A mesma medida adotada nas esperas privadas são igualmente exemplos para a atuação do Poder Público, conforme pontua o diretor-presidente. “É preciso que aconteça aos poucos, com expansão de horários e gestão por pulsos. As medidas de restrição sendo relaxadas ou retomadas de acordo com o que vai acontecendo. Eu sei que é difícil para a população entender um cenário assim, essas idas e vindas. No entanto, enquanto não houver vacina, será assim”, frisa.
Saúdes mental e emocional
Paralelo às preocupações econômicas, a pandemia tem sido um aprendizado constante em todo o mundo. Ao passo que as empresas adaptam os negócios, há medidas sanitárias e mudanças de hábitos que foram incorporados pela absoluta necessidade de preservar a saúde e o bem-estar de todos. O presidente do CRM-PR citou uma interessante analogia com o evento dos atentados terroristas que aconteceram em Nova Iorque, nos Estados Unidos, em 11 de setembro de 2001, a partir dos quais muitas coisas mudaram por compreensão ou por imposição, como foi toda adaptação nos aeroportos em relação à segurança.
Nessa linha, há outro debate que recai sobre como ficará a saúde emocional da população depois dessa experiência. Afinal, além da assimilação da doença em si de forma bastante acelerada, o excesso de informações verdadeiras e falsas, bem como a velocidade de mudança delas, gera uma desconfiança. “Tudo passou a ser descartável e rápido. Aí, de repente, tudo muda. Distanciamento, várias teorias, isolamento social, divergências e outros fatores intrínsecos de cada indivíduo. Intolerância extrema. Polarização em torno de temas controversos”, são algumas das reflexões mais latentes apontadas por Yosida.

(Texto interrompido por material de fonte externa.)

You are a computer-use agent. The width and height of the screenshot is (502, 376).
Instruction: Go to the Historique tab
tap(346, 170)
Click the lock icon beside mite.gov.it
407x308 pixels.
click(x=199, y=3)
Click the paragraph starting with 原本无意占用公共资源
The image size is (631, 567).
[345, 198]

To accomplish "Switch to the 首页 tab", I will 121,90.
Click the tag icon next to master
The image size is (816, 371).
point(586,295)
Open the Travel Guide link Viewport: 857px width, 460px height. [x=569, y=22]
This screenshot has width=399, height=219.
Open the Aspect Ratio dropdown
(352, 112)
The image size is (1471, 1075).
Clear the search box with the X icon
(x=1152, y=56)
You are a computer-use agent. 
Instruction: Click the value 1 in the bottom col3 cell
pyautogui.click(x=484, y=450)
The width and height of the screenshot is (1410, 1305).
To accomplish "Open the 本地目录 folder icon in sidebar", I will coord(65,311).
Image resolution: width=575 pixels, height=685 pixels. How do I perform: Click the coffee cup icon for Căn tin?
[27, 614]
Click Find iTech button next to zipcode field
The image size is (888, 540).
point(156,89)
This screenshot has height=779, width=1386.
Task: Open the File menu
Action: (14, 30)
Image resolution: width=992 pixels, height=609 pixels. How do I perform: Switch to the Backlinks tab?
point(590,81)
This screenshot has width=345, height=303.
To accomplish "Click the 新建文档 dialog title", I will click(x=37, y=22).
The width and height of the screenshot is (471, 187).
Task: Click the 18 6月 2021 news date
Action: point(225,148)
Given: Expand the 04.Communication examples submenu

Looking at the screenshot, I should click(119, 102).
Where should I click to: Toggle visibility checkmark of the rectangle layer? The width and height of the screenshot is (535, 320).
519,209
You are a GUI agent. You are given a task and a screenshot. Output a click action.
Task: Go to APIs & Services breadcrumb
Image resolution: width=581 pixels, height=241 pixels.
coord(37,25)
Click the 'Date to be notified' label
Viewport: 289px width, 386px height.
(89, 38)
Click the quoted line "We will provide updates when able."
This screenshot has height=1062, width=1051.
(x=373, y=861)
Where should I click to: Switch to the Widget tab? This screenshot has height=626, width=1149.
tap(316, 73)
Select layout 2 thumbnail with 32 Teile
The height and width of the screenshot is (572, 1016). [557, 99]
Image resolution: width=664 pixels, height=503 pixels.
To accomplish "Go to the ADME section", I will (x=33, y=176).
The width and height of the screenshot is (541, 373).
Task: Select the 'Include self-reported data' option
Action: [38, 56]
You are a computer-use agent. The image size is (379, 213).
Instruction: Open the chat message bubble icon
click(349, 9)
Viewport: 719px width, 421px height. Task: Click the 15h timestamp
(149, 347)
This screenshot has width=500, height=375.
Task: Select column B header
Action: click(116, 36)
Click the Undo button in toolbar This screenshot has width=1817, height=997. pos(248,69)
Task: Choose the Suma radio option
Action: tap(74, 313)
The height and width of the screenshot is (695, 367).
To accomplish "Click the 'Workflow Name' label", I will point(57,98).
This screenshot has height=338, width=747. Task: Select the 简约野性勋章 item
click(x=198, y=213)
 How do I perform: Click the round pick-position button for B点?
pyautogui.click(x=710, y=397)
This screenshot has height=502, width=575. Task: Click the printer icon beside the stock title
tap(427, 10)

No Paraná, o Conselho fez uma pesquisa entre estudantes de medicina e médicos antes da pandemia, e constatou que a saúde emocional precisa de abordagens multidisciplinares. “Realizamos eventos e abordamos o gerenciamento do tempo. Outros temas virão, tais como a qualidade do sono, relacionamentos interpessoais e outros”, aponta o presidente Yosida e cita as ações que estão sendo feitas como forma de prestar assistência para quem está na linha de frente.
Cuidados e prevenção contínuos
Independentemente de o retorno se concretizar e de métodos mais eficientes de combate ao novo Coronavírus serem apresentados, não há garantia de que nenhuma medida seja 100% eficaz, como destaca o presidente da Associação Médica do Paraná (AMP), Nerlan Tadeu Gonçalves de Carvalho. “Não existe uma maneira eficaz de contenção. Existe, sim, medidas de prevenção. Uma vez que não temos tratamentos específicos definidos, o distanciamento social, a higienização das mãos, e também o uso da máscara, atuam como ferramentas importantíssimas”, reforça.
Segundo Carvalho, prova de que essas medidas sanitárias contribuem para a manutenção do contágio é a redução dos números de virose comuns da época de inverno neste ano. “Essas medidas são eficientes, se observamos a baixa incidência de viroses durante esse período de inverno em que tradicionalmente temos picos de proliferação. Houve uma diminuição e isso demonstra claramente uma melhora na qualidade de vida, considerando menos casos de outras gripes, por exemplo. Agora é uma questão de incorporar permanente”, destaca o presidente da AMP, que acredita que essas medidas preventivas precisam ser incorporadas, independentemente da existência de outras formas de contenção e de qualquer forma que a retomada seja conduzida.